Keep every line in which "marker" occurs and drop the rest of the data.
□ □ □ □
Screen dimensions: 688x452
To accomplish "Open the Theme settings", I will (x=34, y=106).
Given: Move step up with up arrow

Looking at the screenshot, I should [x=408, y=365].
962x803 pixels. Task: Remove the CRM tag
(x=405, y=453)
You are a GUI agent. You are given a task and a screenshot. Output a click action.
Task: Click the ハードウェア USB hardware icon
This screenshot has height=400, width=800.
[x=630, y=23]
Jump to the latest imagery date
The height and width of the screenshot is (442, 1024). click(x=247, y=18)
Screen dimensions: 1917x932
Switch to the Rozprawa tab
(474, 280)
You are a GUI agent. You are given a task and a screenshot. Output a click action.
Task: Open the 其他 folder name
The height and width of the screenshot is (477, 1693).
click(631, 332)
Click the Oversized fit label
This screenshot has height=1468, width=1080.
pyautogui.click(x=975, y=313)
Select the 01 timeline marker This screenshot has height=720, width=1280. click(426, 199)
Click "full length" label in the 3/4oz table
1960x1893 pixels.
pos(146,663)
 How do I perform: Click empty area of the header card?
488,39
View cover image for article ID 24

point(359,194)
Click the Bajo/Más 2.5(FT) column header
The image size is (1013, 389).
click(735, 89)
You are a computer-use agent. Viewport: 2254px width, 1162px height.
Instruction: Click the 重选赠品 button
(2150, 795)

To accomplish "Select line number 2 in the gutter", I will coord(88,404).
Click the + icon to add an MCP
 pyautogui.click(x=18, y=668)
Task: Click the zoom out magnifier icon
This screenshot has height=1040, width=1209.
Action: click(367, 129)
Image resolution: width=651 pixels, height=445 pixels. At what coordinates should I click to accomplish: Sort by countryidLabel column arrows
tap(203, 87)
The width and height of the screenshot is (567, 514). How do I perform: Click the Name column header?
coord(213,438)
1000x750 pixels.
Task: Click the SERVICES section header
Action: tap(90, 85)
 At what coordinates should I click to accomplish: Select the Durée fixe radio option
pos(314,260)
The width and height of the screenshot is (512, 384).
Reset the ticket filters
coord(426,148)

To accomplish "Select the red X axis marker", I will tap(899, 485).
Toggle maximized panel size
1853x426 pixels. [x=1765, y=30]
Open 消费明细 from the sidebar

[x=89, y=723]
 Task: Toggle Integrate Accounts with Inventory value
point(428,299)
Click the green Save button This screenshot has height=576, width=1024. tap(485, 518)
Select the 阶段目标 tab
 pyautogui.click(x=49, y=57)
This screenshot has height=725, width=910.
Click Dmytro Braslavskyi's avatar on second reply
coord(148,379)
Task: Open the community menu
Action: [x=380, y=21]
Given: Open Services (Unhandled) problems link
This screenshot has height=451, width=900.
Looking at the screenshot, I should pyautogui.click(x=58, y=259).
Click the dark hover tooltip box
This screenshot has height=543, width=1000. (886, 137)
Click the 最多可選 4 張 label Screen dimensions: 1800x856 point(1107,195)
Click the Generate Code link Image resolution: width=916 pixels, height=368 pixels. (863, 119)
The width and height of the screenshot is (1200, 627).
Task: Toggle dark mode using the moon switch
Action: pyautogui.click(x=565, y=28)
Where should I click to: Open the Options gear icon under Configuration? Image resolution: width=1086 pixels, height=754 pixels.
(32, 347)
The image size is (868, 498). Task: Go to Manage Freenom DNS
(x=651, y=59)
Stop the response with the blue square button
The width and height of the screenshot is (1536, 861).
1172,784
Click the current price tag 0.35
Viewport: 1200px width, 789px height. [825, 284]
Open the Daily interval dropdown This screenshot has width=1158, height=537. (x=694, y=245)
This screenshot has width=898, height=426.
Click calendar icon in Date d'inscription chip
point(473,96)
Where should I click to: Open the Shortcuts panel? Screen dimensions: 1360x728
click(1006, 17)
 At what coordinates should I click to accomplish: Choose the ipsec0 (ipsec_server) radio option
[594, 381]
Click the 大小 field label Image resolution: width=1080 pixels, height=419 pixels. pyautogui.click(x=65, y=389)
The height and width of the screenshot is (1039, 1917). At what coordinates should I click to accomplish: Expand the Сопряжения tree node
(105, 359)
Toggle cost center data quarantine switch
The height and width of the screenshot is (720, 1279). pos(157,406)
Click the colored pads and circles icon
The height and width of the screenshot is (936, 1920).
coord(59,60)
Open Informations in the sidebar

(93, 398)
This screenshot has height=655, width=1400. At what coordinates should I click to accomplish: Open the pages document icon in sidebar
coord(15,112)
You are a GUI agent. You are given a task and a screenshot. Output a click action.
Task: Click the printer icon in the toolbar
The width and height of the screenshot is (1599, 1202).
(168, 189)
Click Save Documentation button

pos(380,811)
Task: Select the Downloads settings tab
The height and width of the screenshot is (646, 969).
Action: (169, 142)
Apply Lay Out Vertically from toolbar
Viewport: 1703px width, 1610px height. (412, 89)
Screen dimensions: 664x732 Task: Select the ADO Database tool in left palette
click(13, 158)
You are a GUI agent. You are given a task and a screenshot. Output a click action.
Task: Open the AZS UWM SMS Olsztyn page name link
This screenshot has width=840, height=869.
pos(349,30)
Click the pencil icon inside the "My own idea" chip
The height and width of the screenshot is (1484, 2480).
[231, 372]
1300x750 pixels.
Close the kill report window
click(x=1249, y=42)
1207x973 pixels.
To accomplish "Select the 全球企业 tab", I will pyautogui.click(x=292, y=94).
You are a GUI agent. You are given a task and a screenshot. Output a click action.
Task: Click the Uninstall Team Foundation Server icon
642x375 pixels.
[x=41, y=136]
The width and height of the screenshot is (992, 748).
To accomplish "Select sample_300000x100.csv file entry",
□ □ □ □
**Result for this task**
Select the 01 timeline marker This screenshot has height=720, width=1280. click(426, 199)
To accomplish "Select the red X axis marker", I will tap(899, 485).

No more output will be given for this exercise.